→ TASK INSTRUCTIONS
Reproduce the lines below exactly. Skip images.

□ □ □ □ □ □ □

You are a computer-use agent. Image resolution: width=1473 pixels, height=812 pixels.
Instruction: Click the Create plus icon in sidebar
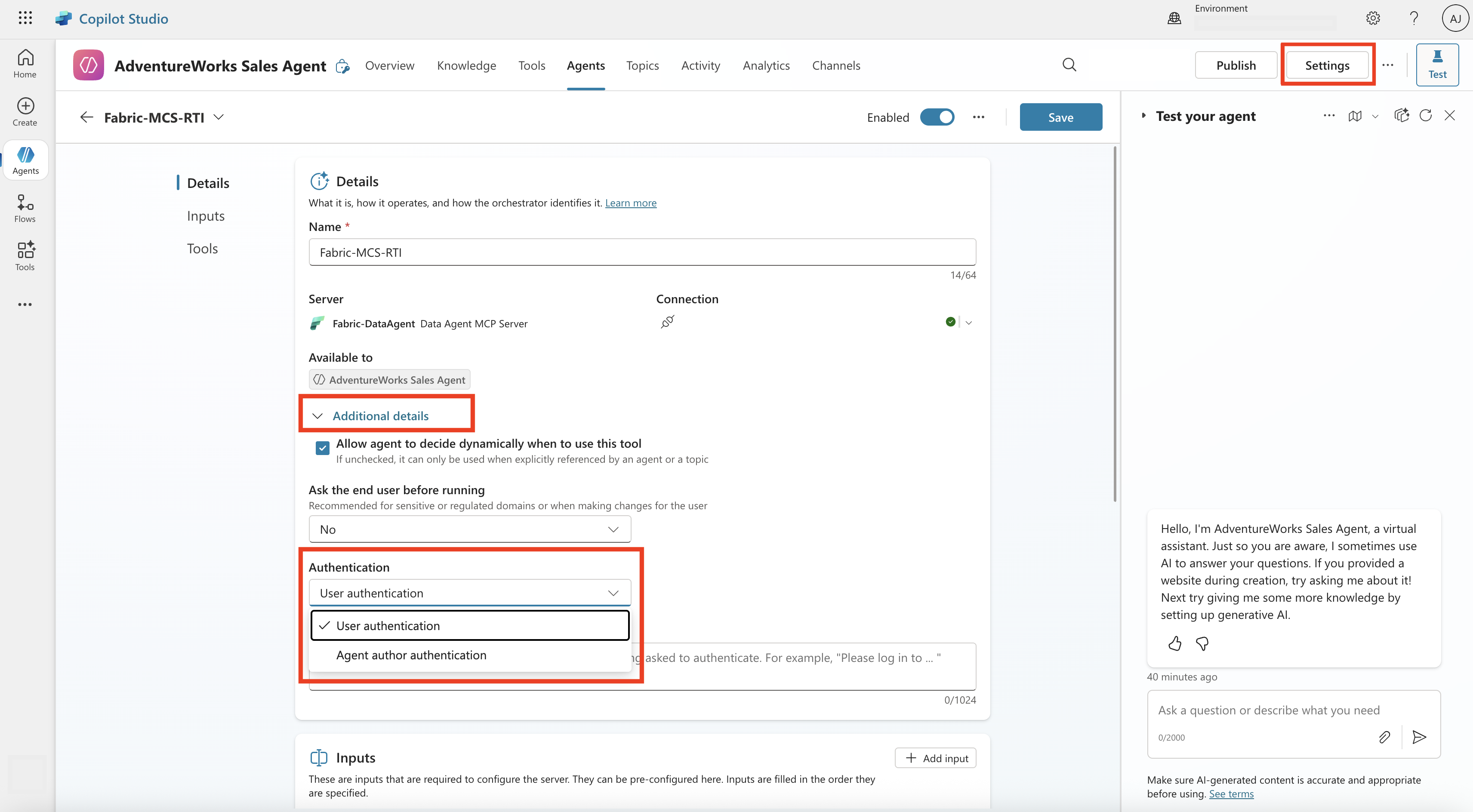[25, 106]
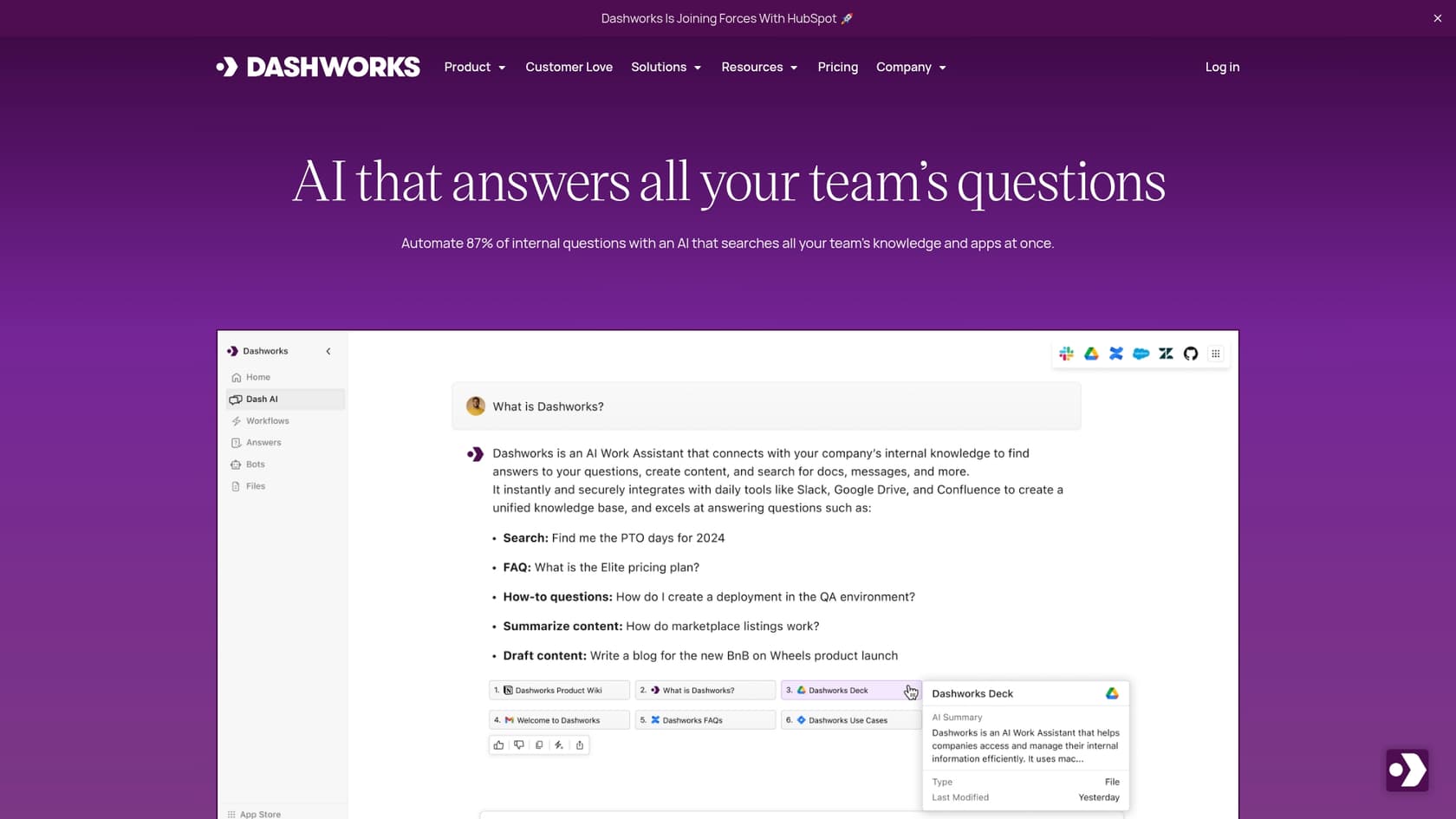Open the Dashworks chat widget bubble
1456x819 pixels.
(1406, 770)
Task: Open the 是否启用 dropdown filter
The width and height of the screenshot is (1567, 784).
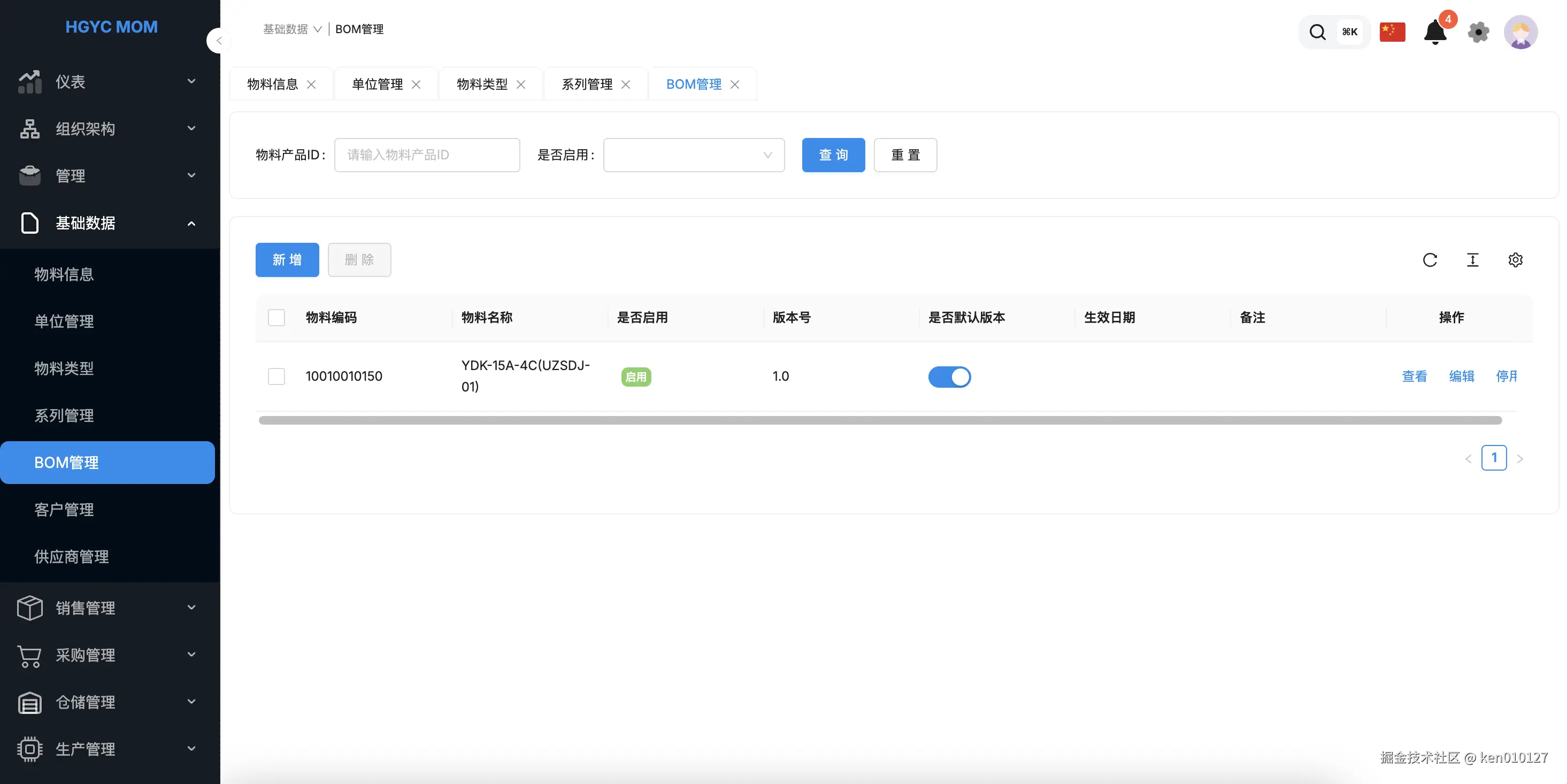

□ □ □ □ □ □ □

→ EXERCISE OUTPUT
You are a computer-use agent. Image resolution: width=1473 pixels, height=812 pixels.
Instruction: Click the Create plus icon in sidebar
[25, 106]
Open the Dashworks chat widget bubble
1456x819 pixels.
(1406, 770)
Task: Open the 是否启用 dropdown filter
The width and height of the screenshot is (1567, 784).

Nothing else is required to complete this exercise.